■ RECORD EXCERPTS:
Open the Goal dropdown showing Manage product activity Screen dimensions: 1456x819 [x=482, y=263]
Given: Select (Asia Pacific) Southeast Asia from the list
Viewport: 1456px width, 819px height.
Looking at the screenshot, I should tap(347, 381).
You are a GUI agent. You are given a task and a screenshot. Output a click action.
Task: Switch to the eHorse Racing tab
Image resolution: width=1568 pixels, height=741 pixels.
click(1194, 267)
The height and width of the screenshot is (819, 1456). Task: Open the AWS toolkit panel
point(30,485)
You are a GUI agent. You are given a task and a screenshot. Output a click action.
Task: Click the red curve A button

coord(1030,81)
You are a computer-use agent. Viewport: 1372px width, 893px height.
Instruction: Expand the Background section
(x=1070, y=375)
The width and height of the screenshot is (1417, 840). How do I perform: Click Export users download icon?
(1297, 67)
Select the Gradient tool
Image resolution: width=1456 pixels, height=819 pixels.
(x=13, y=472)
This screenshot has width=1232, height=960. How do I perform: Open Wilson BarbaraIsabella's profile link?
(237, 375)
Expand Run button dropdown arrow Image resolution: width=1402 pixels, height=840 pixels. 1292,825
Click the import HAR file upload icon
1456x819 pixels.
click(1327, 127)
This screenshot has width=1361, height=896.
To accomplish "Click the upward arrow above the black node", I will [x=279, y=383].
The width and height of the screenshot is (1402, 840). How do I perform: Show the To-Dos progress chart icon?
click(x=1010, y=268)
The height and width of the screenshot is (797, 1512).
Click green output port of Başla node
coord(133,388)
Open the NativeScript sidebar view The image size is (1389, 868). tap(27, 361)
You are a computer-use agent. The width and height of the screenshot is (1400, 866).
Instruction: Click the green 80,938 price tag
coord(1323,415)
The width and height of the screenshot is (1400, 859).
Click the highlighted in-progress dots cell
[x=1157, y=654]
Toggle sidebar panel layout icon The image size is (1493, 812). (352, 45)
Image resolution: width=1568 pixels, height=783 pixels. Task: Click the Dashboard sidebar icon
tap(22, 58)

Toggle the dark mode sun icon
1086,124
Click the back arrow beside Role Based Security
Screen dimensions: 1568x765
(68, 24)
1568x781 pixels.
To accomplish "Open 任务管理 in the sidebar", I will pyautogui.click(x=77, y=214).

■ WHAT THE TASK ASKS: Scan the records above, then copy out each line that mentions "computer".

■ WRITTEN RESPONSE:
You are a computer-use agent. Viewport: 1372px width, 893px height.
You are a computer-use agent. The width and height of the screenshot is (1400, 866).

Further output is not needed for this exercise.